Storing Firearms for Next Season

Regular firearm maintenance is important, but how you store them also makes a difference. First and foremost, you want to have a dedicated gun cabinet or safe for storing firearms. Not only does this maintain the condition of your firearms, but it secures them too. If a dedicated gun safe is not an option, do not store guns in either a soft or hard gun case. The confined area coupled with the padding in most gun cases will trap moisture. Find an alternative gun storage area instead. Keep in mind, however, if your chosen storage location is not a locked safe, then be sure to use individual firearm trigger locks to keep them safe.

Another gun storage tip is to choose a storage location wisely. Preferably, you should be storing firearms after hunting season in low humidity and a stable temperature area.
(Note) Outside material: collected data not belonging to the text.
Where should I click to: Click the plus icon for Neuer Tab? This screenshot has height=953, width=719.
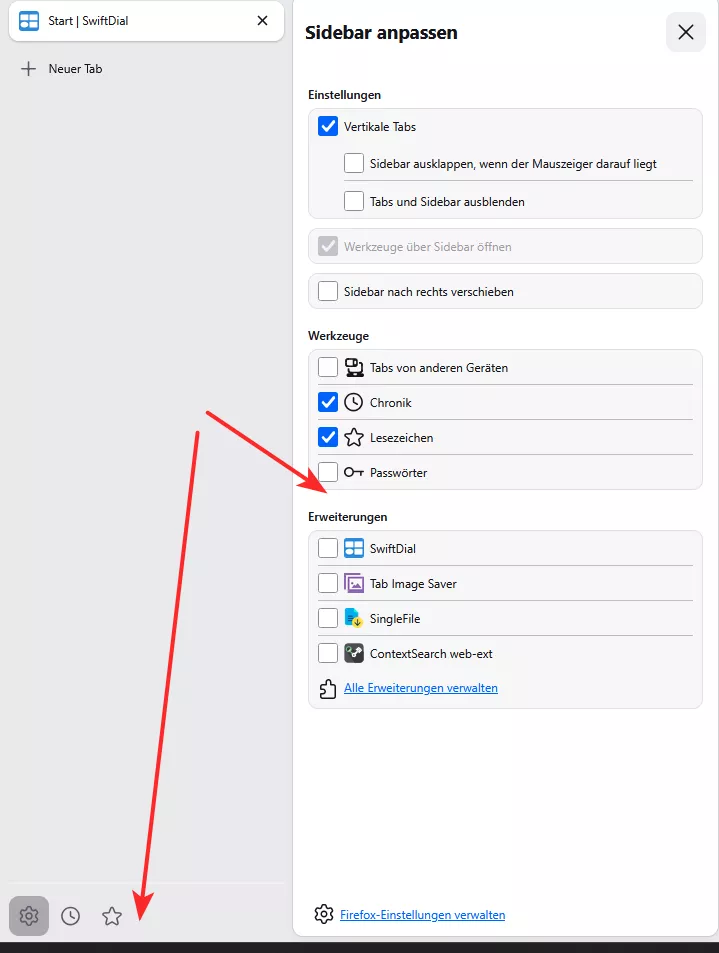pyautogui.click(x=29, y=69)
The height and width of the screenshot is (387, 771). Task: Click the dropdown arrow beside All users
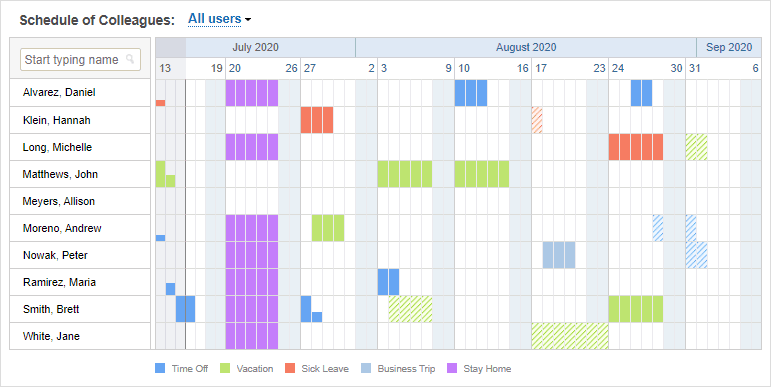point(248,20)
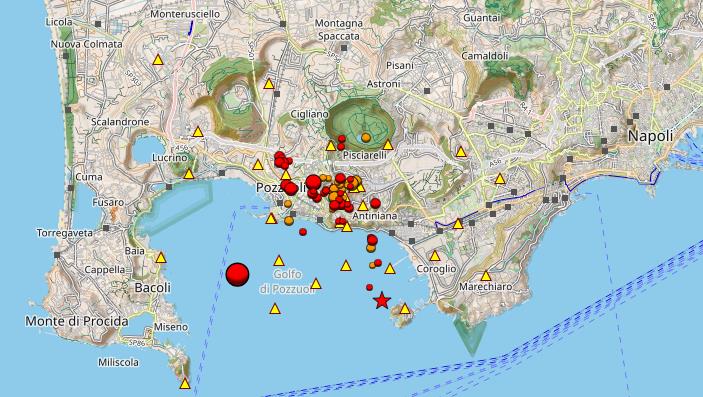Select the red circle east of Antiniana cluster
This screenshot has height=397, width=703.
(x=375, y=203)
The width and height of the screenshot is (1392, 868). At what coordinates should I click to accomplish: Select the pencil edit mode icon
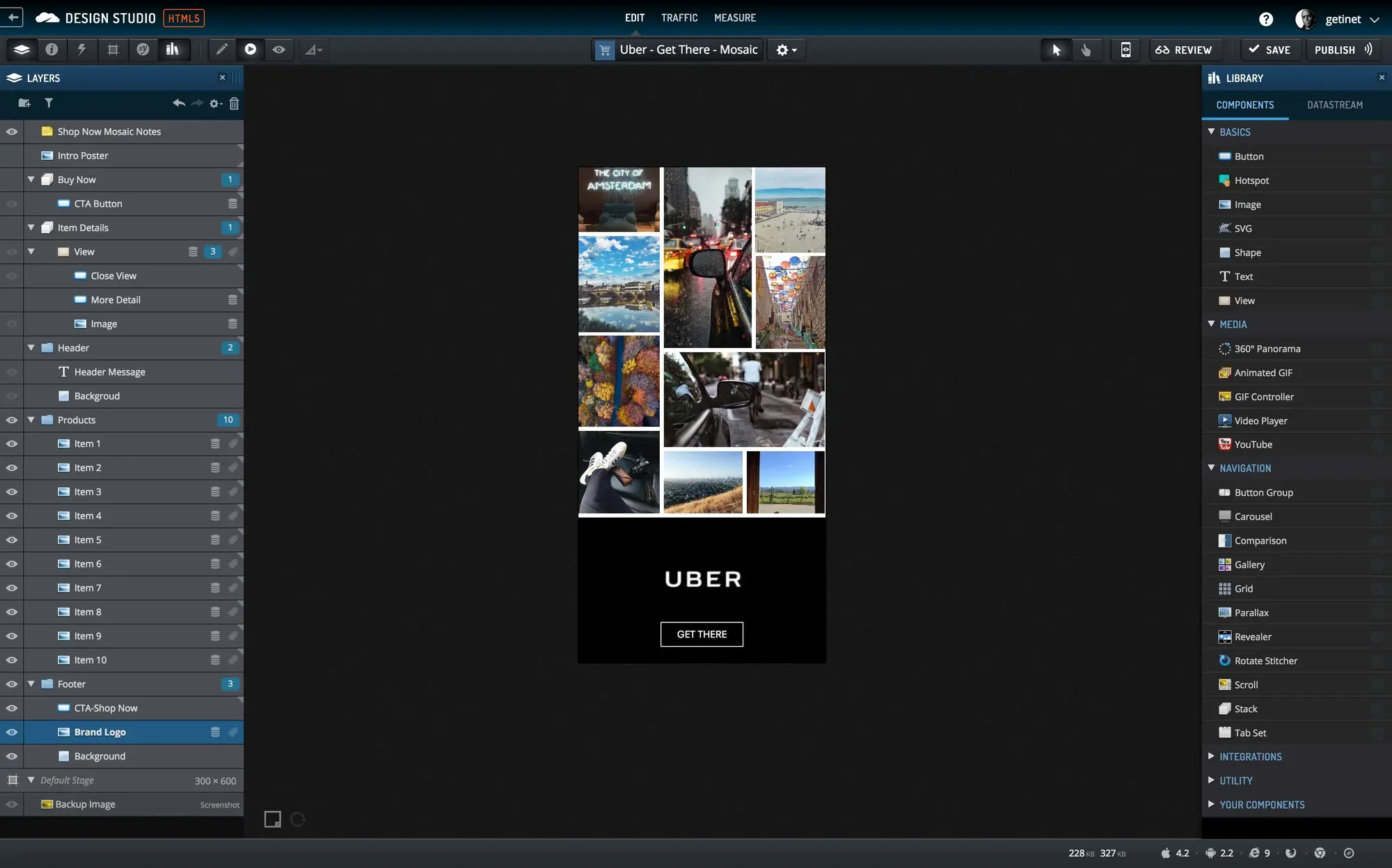coord(221,49)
If that is not possible, then use a moisture absorber in your gun safe to reduce long-term corrosion.

An additional tip when storing firearms is to also use a silicone gun sleeve. Gun sleeves, or gun socks as some call them, keep moisture away from critical gun parts while being stored. This is one of the best ways to prevent rust and corrosion while storing in conjunction with proper pre-storage cleaning.

Finally, remove and clean any slings, removable magazines, or other gun accessories prior to storage and put the gun in a designated gun case or gun safe. Any magazines left in or gun accessories still attached can trap moisture or corrode themselves during the offseason if not properly stored.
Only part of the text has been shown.